We can now read messages from our websockets connection, now we will write to it. Writing is easy. We can simply call the conn.WriteMessage(mt, message) method to write to our active websocket connection and the connected client will receive this message instantly. Let’s use this function to echo back the message we received.

Write this code inside the loop,

echoMessage := append([]byte("Echo: "), message...)

err = conn.WriteMessage(messageType, echoMessage)
if err != nil {
    log.Println("Write error:", err)
    break
}

log.Printf("Sent Message Bytes: %s", message)

We are appending the text “Echo: “ before our received message and writing it to the websocket. Run the code and connect to the ws endpoint and send a message, the message will be echoed back to the client.

WebSockets Echo Program

So we successfully built our echo example, here is the complete main.go code, I will suggest you go over everything and make sure you understand it all. In the next chapter we will start to implement a functional chatting program with multiple channels and clients.

package main

import (
    "log"
    "net/http"
    "github.com/gorilla/websocket"
)

var websocketUpgrader = websocket.Upgrader{
    ReadBufferSize:  1024,
    WriteBufferSize: 1024,
    CheckOrigin: func(r *http.Request) bool {
        return true
    },
}

func handleWebSocketFunc(w http.ResponseWriter, r *http.Request) {
    conn, err := websocketUpgrader.Upgrade(w, r, nil)
    
    if err != nil {
        log.Printf("WebSocket upgrade error: %s\n", err.Error())
        return
    }
    
    defer conn.Close()
    
    log.Println("WebSocket connection established")
    
    for {
        messageType, message, err := conn.ReadMessage()
        if err != nil {
            log.Println("Read error:", err)
            break
        }

        log.Printf("Received Message Bytes: %s", message)
        log.Printf("Received Message Type: %d", messageType)

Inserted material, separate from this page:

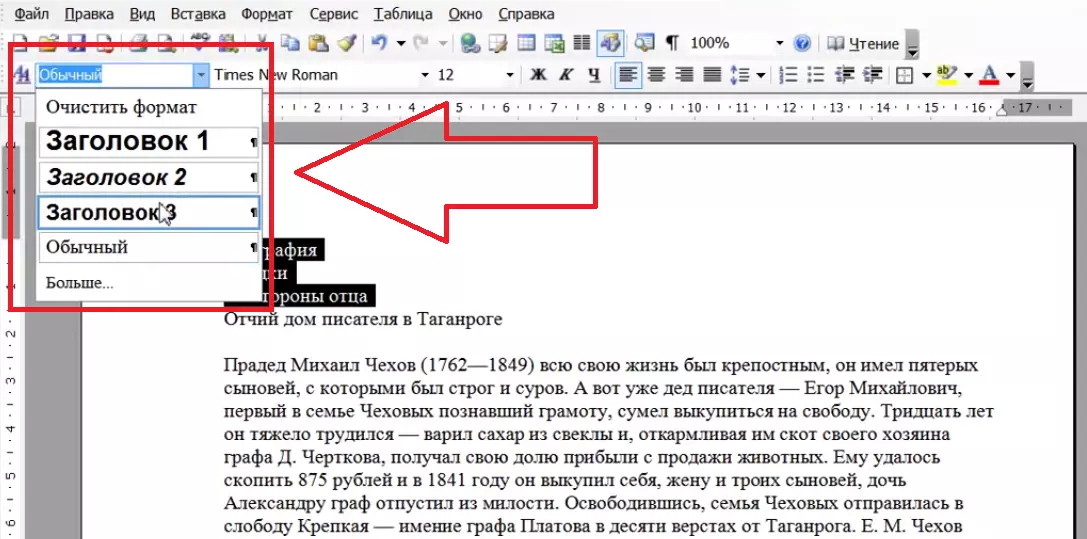This screenshot has width=1087, height=539.
Task: Open the Таблица menu
Action: (403, 14)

        echoMessage := append([]byte("Echo: "), message...)
        
        err = conn.WriteMessage(messageType, echoMessage)
        if err != nil {
            log.Println("Write error:", err)
            break
        }
        
        log.Printf("Sent Message Bytes: %s", message)
    }
}

func handleIndexFunc(w http.ResponseWriter, r *http.Request) {
    w.WriteHeader(http.StatusOK)
    w.Write([]byte("Hello, World!"))
}

func main() {
    http.HandleFunc("GET /", handleIndexFunc)
    http.HandleFunc("GET /ws", handleWebSocketFunc)

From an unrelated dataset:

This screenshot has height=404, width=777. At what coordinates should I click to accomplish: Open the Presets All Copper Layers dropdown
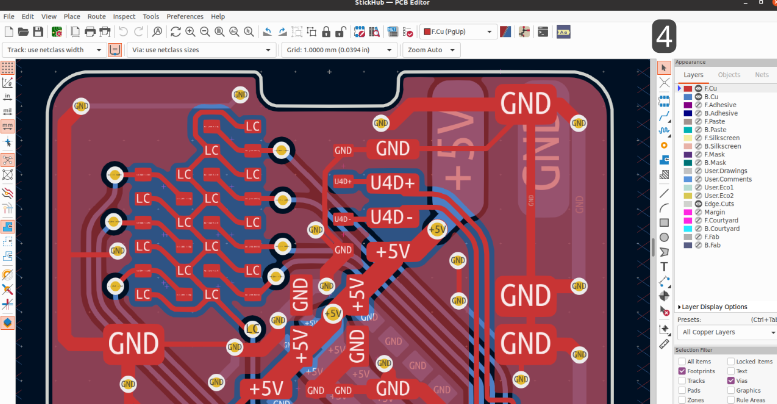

    log.Println("Starting server on :8080")
    if err := http.ListenAndServe(":8080", nil); err != nil {
        log.Fatalf("Could not start server: %s\n", err.Error())
    }
}

Conclusion

We didn’t build something meaningful yet, but we have learned the basics of implementing a websocket server in Go using Gorilla WebSocket. In the next chapter we will start building a functional chatting application with multiple channels and clients. Until then happy coding.